Dr. Anthony Fauci, the country’s leading infectious disease expert, told NBC’S “Meet the Press” that “the real problem” for the U.S. hospital system is that “we have so many people in this country who are eligible to be vaccinated who have not yet been vaccinated.”
The prospect of a winter chilled by a wave of coronavirus infections is a severe reversal from the optimism projected by Biden some 10 months ago, when he suggested at a CNN town hall that the country would essentially be back to normal by Christmas. Biden has been careful not to overpromise, yet confidence in the country has been battered by a wave of COVID-19 variations that have left many Americans emotionally exhausted, dispirited and worried about infections.
Fauci, director of the National Institute of Allergy and Infectious Diseases, tried to defend the president’s earlier promise in a separate interview Sunday on CNN’S “State of the Union.”
“The idea about hoping and having an aspiration
to be independent of the virus after a period of time is understandable and reasonable,” Fauci said. “But the one thing that we know from, now, almost two years’ experience with this virus is that it is really very unpredictable.”
Yet the president seems stuck in a negative feedback loop as there is a risk that infections could worsen the supply chain challenges facing the United States and fuel inflation.
Gov. Jared Polis, D-colo., told NBC that Biden should stop talking about vaccination as two shots and a booster and, instead, call it “three doses” that are
needed to maximize protection.
Polis pivoted to inflation that is running at a nearly four-decade high, saying Biden needed to show the country how he is addressing that challenge as part of his coming remarks on omicron.
“We can do very concrete things that actually reduce the costs for Americans,” said Polis, noting that Colorado is cutting vehicle registration fees and making it free to register a new business.
The administration is expecting breakthrough infections with the surge of holiday travelers. Fauci
said most people who have been vaccinated and gotten a booster should be OK if they take precautions such as wearing masks in crowded settings such as airports.
Dr. Francis Collins, who was in his final day as director of the National Institutes of Health, expressed exasperation with those who claim that breakthrough infections indicate that the vaccines do not work. Vaccines are not perfect, he said on “Fox News Sunday.”

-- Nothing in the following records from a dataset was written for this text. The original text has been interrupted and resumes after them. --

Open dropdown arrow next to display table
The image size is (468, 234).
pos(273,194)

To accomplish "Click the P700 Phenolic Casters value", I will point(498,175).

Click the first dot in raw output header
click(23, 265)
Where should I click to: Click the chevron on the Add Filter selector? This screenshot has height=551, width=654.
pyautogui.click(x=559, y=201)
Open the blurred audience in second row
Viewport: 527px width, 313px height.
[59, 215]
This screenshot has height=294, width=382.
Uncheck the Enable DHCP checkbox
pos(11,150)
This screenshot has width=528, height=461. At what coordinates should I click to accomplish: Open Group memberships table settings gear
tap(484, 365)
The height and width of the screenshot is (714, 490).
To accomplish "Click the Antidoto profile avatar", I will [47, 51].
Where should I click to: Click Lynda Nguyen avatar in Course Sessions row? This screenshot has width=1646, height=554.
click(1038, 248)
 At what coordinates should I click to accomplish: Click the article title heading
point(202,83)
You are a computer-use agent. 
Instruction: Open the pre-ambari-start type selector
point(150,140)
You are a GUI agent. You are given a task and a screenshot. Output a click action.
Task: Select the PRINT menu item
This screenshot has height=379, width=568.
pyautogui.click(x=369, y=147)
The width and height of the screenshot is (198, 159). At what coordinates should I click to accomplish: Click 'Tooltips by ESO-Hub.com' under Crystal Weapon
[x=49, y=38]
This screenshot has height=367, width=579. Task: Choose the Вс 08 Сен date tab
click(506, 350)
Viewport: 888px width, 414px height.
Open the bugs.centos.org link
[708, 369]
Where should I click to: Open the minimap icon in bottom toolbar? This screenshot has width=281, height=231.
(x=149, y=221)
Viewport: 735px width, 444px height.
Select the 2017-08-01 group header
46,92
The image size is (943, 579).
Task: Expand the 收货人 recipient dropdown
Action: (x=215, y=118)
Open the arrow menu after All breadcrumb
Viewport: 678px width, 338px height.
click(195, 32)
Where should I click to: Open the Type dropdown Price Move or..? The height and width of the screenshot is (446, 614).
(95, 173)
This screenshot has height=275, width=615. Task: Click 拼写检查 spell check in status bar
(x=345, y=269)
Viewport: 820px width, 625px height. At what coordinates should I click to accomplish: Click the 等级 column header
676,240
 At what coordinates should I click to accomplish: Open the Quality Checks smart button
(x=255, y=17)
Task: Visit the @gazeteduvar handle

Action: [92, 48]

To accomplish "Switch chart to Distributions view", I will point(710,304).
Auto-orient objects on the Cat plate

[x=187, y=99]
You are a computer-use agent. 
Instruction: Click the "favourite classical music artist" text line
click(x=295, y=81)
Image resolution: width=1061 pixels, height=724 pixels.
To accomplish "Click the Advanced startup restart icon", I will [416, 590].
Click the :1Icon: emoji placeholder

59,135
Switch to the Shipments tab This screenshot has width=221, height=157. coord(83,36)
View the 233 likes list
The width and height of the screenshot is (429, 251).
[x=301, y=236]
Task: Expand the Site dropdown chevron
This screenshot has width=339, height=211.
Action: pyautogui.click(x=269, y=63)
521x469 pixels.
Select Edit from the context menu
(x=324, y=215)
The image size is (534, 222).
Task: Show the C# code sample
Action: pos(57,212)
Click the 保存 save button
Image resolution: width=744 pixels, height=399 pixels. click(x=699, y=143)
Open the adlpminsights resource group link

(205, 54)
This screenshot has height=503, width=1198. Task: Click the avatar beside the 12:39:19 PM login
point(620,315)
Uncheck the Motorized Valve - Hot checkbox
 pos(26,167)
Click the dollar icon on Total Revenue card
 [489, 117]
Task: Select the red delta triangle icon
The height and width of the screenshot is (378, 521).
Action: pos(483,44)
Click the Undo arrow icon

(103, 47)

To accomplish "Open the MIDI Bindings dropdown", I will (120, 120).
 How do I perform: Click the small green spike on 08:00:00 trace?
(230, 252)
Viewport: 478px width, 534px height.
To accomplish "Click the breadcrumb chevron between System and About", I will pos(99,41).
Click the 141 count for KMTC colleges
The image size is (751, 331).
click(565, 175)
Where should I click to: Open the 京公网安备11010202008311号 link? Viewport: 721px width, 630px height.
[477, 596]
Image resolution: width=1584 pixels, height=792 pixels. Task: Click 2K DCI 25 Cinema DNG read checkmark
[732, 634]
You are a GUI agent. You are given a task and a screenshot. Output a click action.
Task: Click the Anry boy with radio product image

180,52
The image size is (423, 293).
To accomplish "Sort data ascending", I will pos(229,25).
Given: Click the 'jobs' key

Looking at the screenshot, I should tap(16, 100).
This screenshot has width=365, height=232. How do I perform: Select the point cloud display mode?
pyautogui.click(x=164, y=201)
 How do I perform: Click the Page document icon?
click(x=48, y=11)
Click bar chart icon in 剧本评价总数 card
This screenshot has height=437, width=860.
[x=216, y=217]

But if people get COVID19 after being vaccinated, he said: “The chances are you’re going to have a pretty mild case. You’ll have the sniffles, maybe are sick for a
day or two with a fever, but you won’t be in the ICU. The vaccinations are really good at protecting against severe disease.”
Biden plans to speak Tuesday on the status of the fight against COVID19 and discuss government help for communities in need of assistance, White House press secretary Jen Psaki tweeted. Biden also will warn about the risks for those Americans who “choose to remain unvaccinated.”
Fauci was asked on CNN whether he expected record numbers of cases — and what about hospitalizations and deaths. “Yes, well, unfortunately. I think that is going to happen,” he said. Fauci told NBC that Biden would again urge people to get the booster shot, highlight increased availability of testing and explain how important it is to provide vaccines worldwide.
“The one thing that’s very clear ... is its extraordinary capability of spreading, its transmissibility capability. It is just, you know, raging through the world, really,” Fauci said. “And if you look even here in the United States, you have some regions that start off with a few percent of the isolates that are positive, now going up to 30%, 40%, and some places 50%.”
Psaki’s announcement Saturday on Twitter came after Vice President Kamala Harris said in a Los Angeles Times interview that the administration “didn’t see delta coming. I think most scientists did not — upon whose advice and direction we have relied — didn’t see delta coming.” She added: “We didn’t see omicron coming. And that’s the nature of what this awful virus has been, which as it turns out, has mutations and variants.”
The vice president’s words raised doubts as to the administration’s strategy for addressing the pandemic.
Fauci told NBC he saw the variants coming and he thought Harris’ statement “was taken a bit out of context,” adding he believed she was referring to “the extraordinary number of mutations ... particularly with omicron.”
The U.S. has logged over 50 million infections and over 806,000 deaths from COVID-19, according to Johns Hopkins University.